With Jennyanykind, it just sounds natural.
ORLANDO
SENTINEL
Jenny
gets the blues The last time Jennyanykind played Orlando, at the now defunct
Go Lounge, the Chapel Hill, N.C., band was an indie-rock outfit. The approach
is much more rootsy on the new Peas and Collards album, which twin brothers
Mark and Michael Holland will showcase tonight on a bill with Black Star Morning
at Lost & Found.
All the Stonesy guitar riffs, harmonica and unvarnished first-take vocals
make you wonder what happened to a band once compared with My Bloody Valentine.

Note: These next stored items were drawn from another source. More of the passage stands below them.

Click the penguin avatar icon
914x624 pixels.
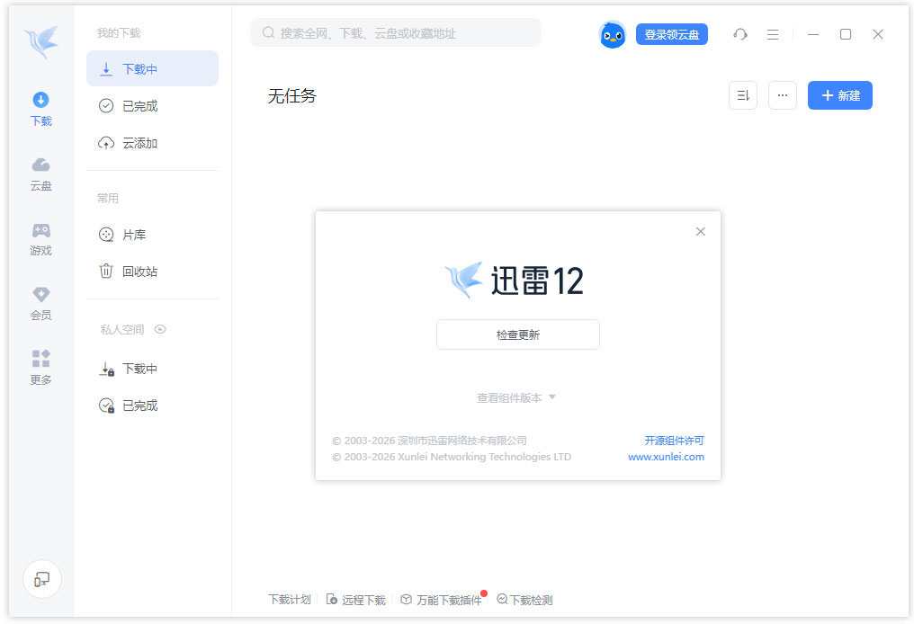613,34
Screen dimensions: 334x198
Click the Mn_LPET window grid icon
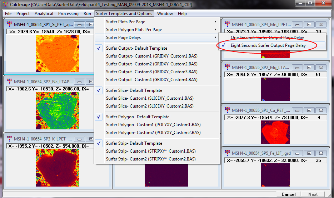(x=227, y=24)
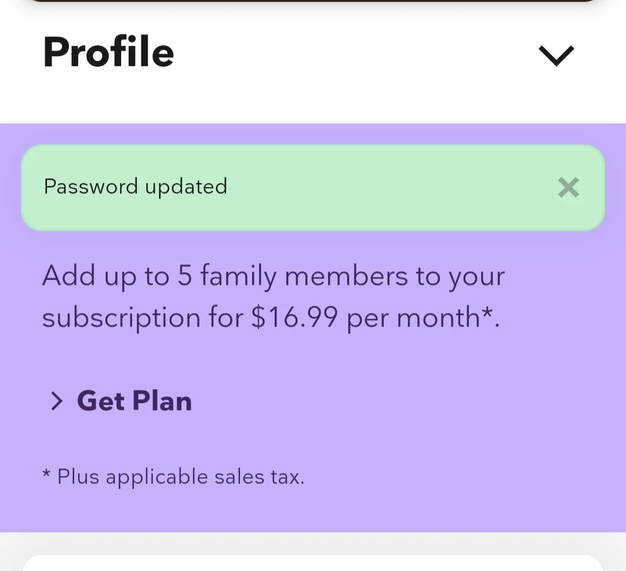Tap the Add up to 5 line
The height and width of the screenshot is (571, 626).
click(274, 276)
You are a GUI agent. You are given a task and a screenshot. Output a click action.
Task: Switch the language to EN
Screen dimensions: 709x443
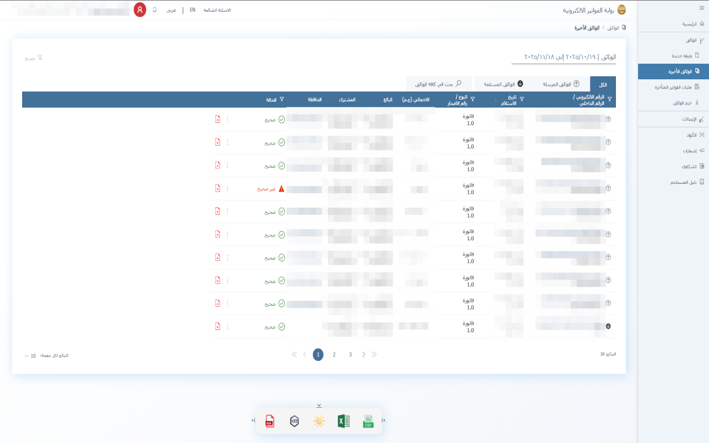192,10
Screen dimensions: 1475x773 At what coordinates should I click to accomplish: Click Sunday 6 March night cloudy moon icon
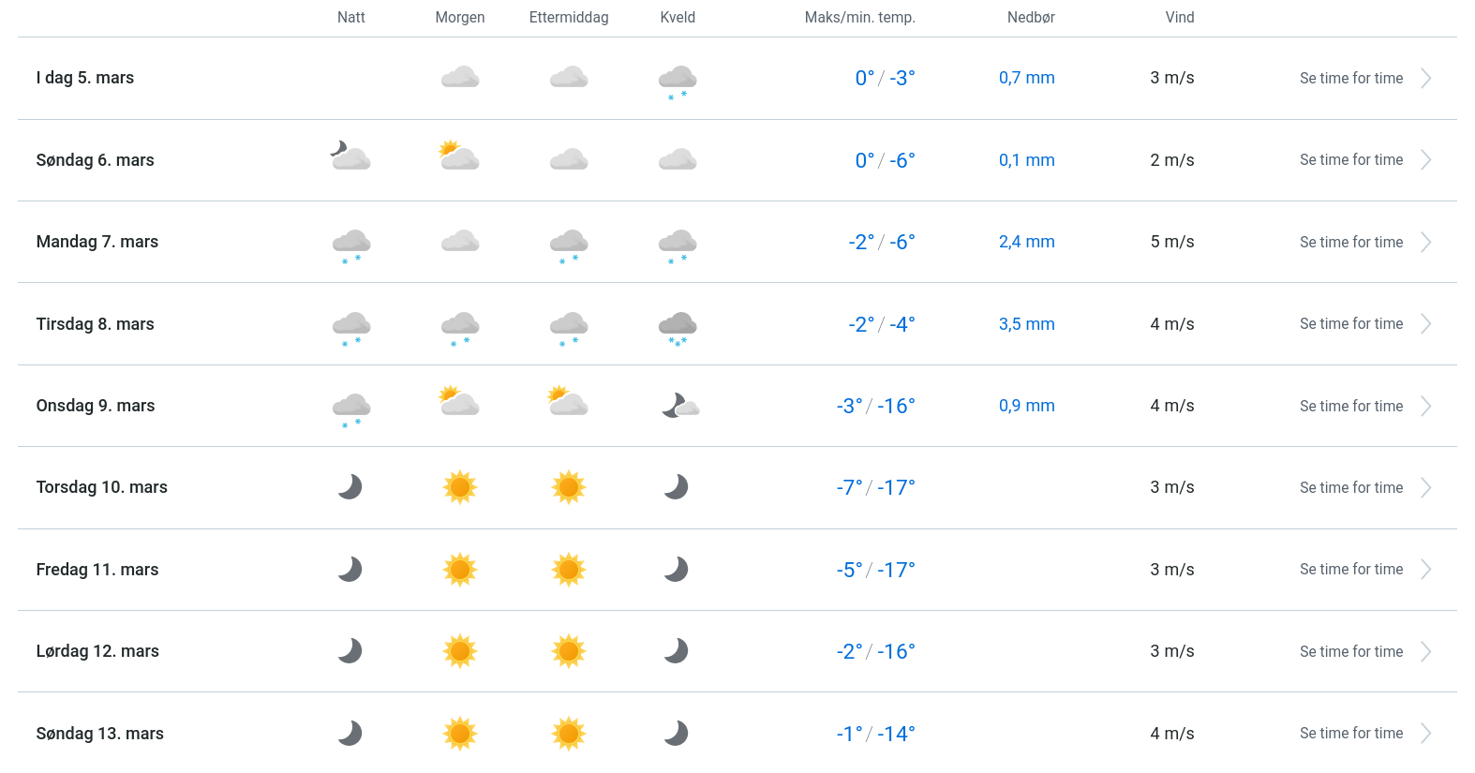[x=350, y=156]
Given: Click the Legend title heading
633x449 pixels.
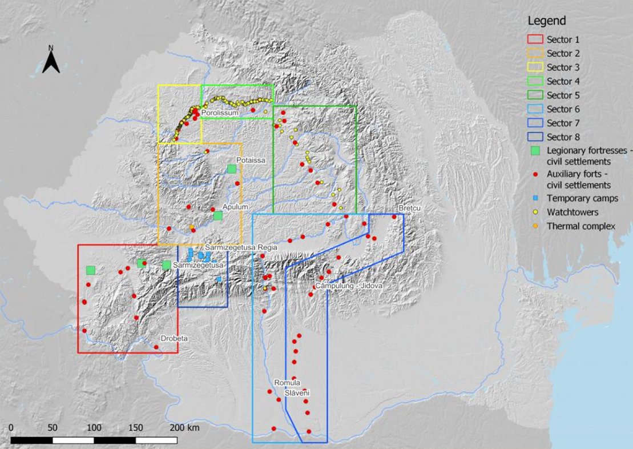Looking at the screenshot, I should pos(546,21).
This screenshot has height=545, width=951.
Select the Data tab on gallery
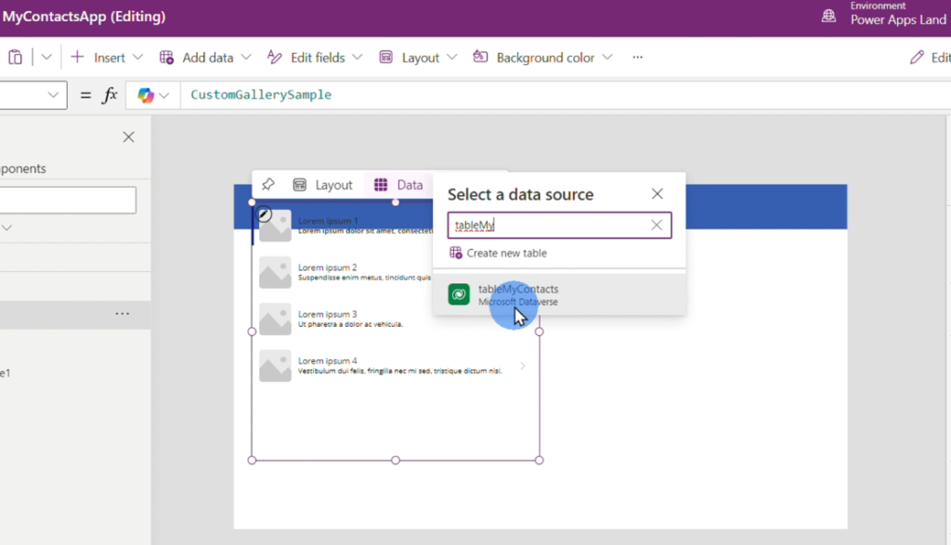(398, 185)
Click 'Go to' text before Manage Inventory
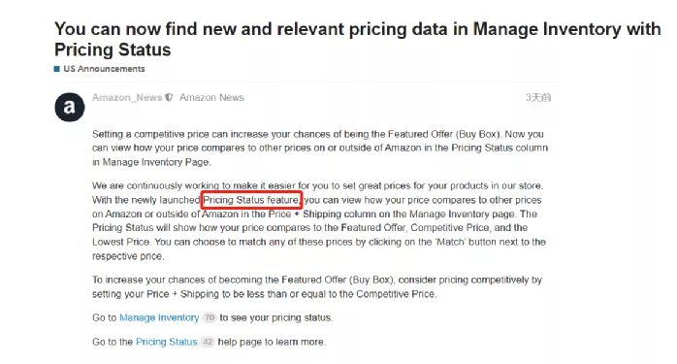The width and height of the screenshot is (677, 364). coord(104,317)
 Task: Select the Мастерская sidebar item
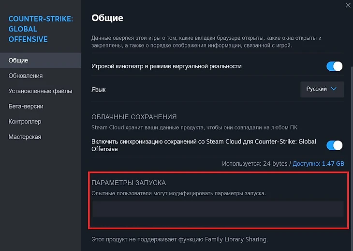25,137

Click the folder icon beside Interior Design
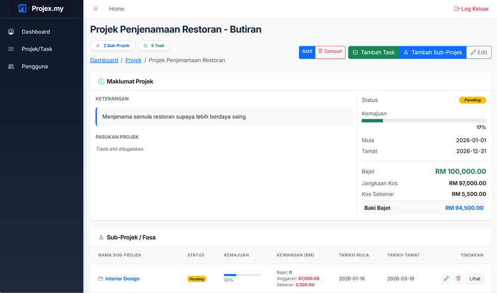(100, 279)
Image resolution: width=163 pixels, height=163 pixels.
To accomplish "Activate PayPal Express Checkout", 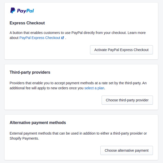I will pos(121,50).
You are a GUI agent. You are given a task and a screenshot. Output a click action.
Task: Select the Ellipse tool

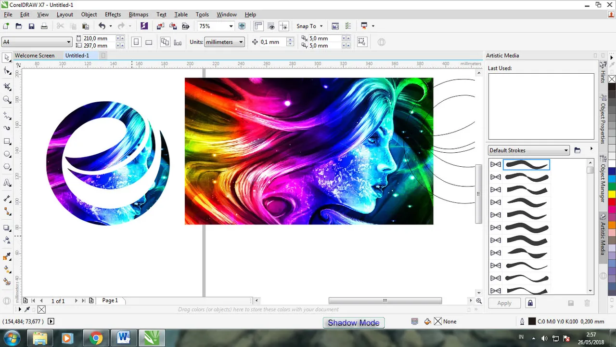pos(7,154)
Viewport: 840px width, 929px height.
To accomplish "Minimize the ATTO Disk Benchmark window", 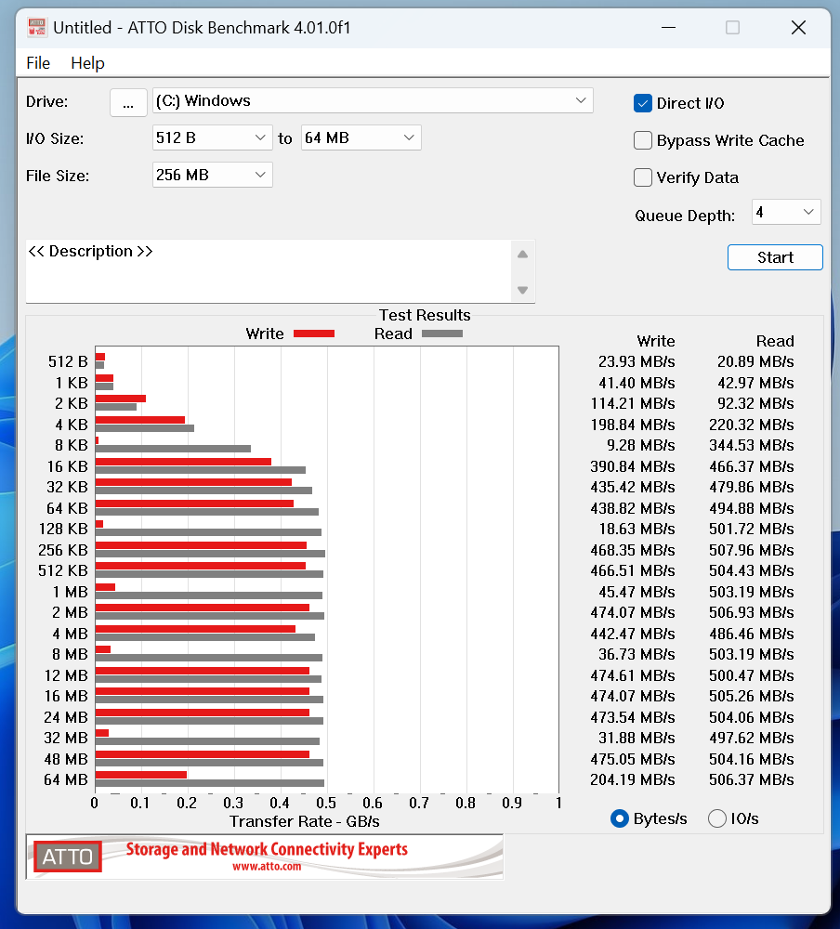I will point(669,28).
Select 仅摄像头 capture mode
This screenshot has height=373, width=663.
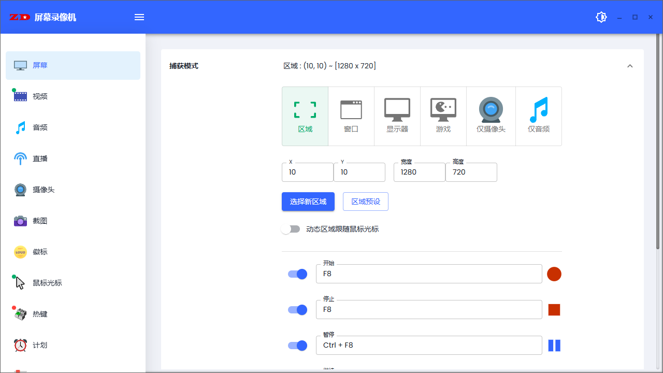pos(491,116)
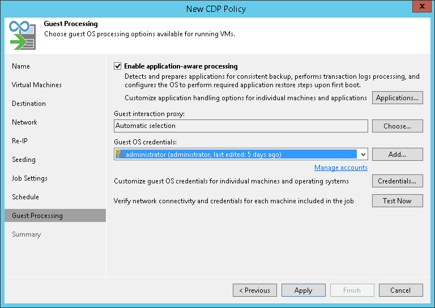Click the CDP policy wizard icon
The image size is (435, 308).
[x=22, y=35]
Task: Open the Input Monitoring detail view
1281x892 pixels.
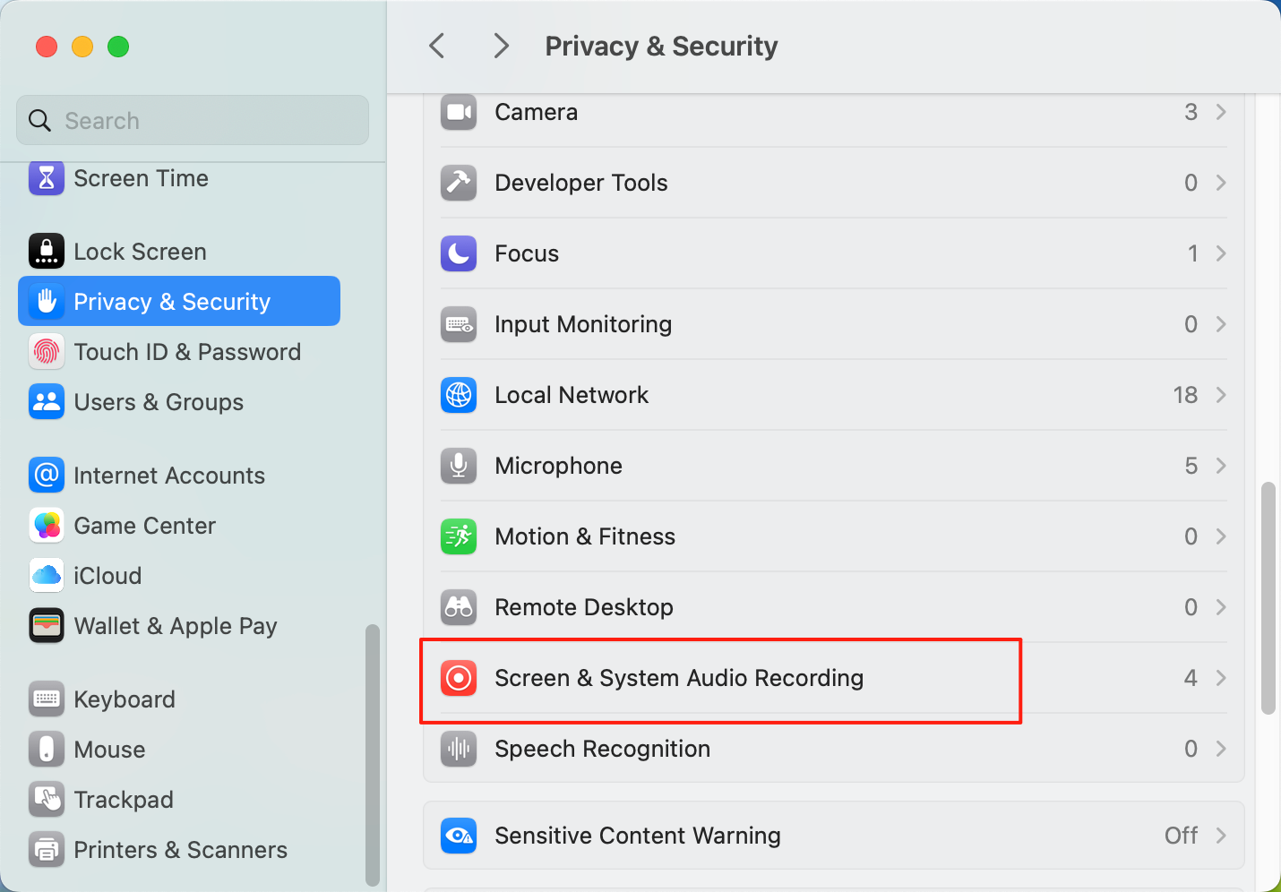Action: (833, 324)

Turns out that after the band's 1996 major-label debut, Revelater, "we
really burned out on the psychedelic heavy pop we were doing," explains
Mark Holland. "We were getting older and our tastes evolved, which is
what happens through being a musician. We're an American band, so we're looking
for those influences more." The brothers didn't enjoy their brief time
on Elektra, then bounced to Yep Roc for an unsatisfying stint that yielded
Big Johns (1998) and I Need You (1999), a pair of albums that began the band's
stylistic shift. Peas and Collards is on MoRisen Records, an indie label that
Mark Holland says offers more tour and publicity support than Jennyanykind
has ever received. He's not worried about album sales, as long as the band
stays on the road. "You can put an album up on the Internet and continue
to gain exposure without anybody's involvement. In that sense improvement
in technology is a tremendous asset to the artist. A good musician or a good
band can always make money on the road. "More than anything it's about
survival. Who can withstand the ups and downs the longest? "Stay around
long enough, and you'll find an audience."